• _YOUR TASK_
Exactly reproduce each record listed below.

• _DATA SHOWN_
+-------+

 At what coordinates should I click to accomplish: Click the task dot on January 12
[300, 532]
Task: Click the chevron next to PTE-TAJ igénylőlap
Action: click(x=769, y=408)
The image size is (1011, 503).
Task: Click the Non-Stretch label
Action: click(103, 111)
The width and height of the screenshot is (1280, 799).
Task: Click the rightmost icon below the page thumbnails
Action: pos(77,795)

+-------+

• _RESULT_
 At what coordinates should I click to accomplish: Click the task dot on January 12
[300, 532]
Task: Click the chevron next to PTE-TAJ igénylőlap
Action: click(x=769, y=408)
The image size is (1011, 503).
Task: Click the Non-Stretch label
Action: click(103, 111)
The width and height of the screenshot is (1280, 799).
Task: Click the rightmost icon below the page thumbnails
Action: pos(77,795)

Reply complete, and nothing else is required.